Although there are a lot of possible ways your body can change after giving birth, most of these are temporary and resolve in due time. Some of the more common after effects of childbirth is your body healing itself from nine months of pregnancy as well as the delivery. Even those most of these conditions are minor discomforts, if your symptoms are extreme or go on too long, you'll want to consult with your doctor or midwife to see if there are more underlying problems.
To understand more about what goes down once your baby is born, read over these 15 things to know about how your body changes postpartum so you won't have too many surprises.
Even though the contractions are over, you may still be experiencing abdominal pains. What you're feeling is your uterus shrinking down to pre-pregnancy size, according to The Bump. The good news is, it won't last long; the average time is about two weeks.
As Mayo Clinic reported, many women who delivered their baby vaginally experience hemorrhoids. This can be easily treated with special creams, warm soaks in the bath, and by taking stool softeners.
You've been through a lot between pregnancy and delivery, which can take an emotional toll. According to the website for the American Pregnancy Association, postpartum mood disorders have a wide range. While some woman experience mild symptoms last only a few days after delivering, others develop serious conditions that require medical attention.
If you've been having trouble in the poop department, know you're not alone. Many women suffer from constipation after delivery. But as What To Expect's website pointed out, you can get things moving again with some nutritional tweaks to ease constipation.
You may have watched your breasts grow during pregnancy as your milk supply built up, preparing to feed your baby. Whether you're breastfeeding or not, changes in breast size is typical after giving birth, according to Today's Parent.
If you're noticing an abnormal amount of hair falling out after your baby arrives, don't panic. As Parents magazine reported, postpartum hair loss is due to your estrogen levels changing, but usually returns to normal around the six month mark.
This symptom may be more likely if you needed an episiotomy for your delivery. But the more kegels you do, the faster you'll strengthen the muscles of the pelvic floor, according to Fit Pregnancy's website.
Your stomach is the part of your body that's experienced the most changes throughout your pregnancy, and that doesn't change after delivery. As Parents pointed out, common post pregnancy stomach changes include stretch marks and loose skin.
Once you've delivered your baby, your body is still trying to flush out the remainder of the fluid you built up during pregnancy.
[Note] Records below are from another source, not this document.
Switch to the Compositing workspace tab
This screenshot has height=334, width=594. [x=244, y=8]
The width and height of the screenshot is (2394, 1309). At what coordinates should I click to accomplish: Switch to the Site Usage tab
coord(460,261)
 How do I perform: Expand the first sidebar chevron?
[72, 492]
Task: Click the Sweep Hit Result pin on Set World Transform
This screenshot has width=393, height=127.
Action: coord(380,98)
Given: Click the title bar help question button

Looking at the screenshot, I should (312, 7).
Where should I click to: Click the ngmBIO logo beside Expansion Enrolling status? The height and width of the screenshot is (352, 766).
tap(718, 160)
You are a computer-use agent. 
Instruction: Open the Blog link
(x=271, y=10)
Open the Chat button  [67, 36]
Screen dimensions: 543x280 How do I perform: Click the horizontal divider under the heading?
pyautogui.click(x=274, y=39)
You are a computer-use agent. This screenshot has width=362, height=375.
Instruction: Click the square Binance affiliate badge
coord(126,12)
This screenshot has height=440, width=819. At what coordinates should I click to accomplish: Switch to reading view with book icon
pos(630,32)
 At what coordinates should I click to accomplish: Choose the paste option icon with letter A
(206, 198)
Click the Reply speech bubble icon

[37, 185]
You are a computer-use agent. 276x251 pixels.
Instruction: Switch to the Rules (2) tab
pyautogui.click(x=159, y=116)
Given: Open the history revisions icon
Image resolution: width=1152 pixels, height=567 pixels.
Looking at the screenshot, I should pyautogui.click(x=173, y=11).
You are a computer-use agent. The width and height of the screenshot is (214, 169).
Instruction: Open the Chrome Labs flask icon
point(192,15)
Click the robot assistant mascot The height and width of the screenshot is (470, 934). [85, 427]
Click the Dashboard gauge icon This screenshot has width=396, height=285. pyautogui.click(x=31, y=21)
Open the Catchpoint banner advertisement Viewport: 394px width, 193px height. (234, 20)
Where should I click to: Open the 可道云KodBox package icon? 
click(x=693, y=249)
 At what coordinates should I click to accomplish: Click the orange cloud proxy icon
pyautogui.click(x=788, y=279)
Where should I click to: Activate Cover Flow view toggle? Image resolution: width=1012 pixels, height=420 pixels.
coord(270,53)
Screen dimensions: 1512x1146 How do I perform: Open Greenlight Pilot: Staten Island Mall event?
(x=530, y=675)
As the wesbite for The March Of Dimes reported, postpartum vaginal discharge may start out heavy, but tends to lessen and go away within a few weeks.
After having a baby, just a little cough or sneeze can make you wet your pants a little. The stress, swelling, and loss of sensitivity of the bladder is what causes postpartum women to leak a little pee without being able to stop the flow, according to Baby Center.
11Lots Of Sweating
Is it just me, or is it hot in here? Room temperature has nothing to do with the reason growing sweat rings on your shirt. As the website for Dr. Sears reported, postpartum sweating is your body releasing extra fluid that still in your system.
Whether you had a C-section or delivered vaginally, you will likely experience some vaginal bleeding after childbirth. Much like the vaginal discharge, your body is trying to eliminate any leftover blood that is still in your uterus, as What To Expect pointed out. However, if you feel the amount of blood is excessive, contact your health care provider for further investigation.
Since your it's possible for your body to hold on to extra fluid gained during pregnancy, you may experience swelling for a few weeks after having your baby. According to Fit Pregnancy, postpartum swelling is common in the extremities, but can be combated by drinking lots of water and cutting back on salt intake.
Have you been drifting off to sleep while sitting up straight, in the middle of the day? Low energy levels are normal, postpartum, but you can rev up your wakefulness naturally with energy boosters suggested by Parenting magazine.
I know this one hurts, but after having a baby, your periods may become heavier than it was before your were pregnant. As obstetrician Steven Goldstein told Everyday Health, "pregnancy causes the surface area of the uterus to expand, which means that after childbirth, there is twice as much surface area to shed through menstruation as before, hence the heavier bleeding than before childbirth."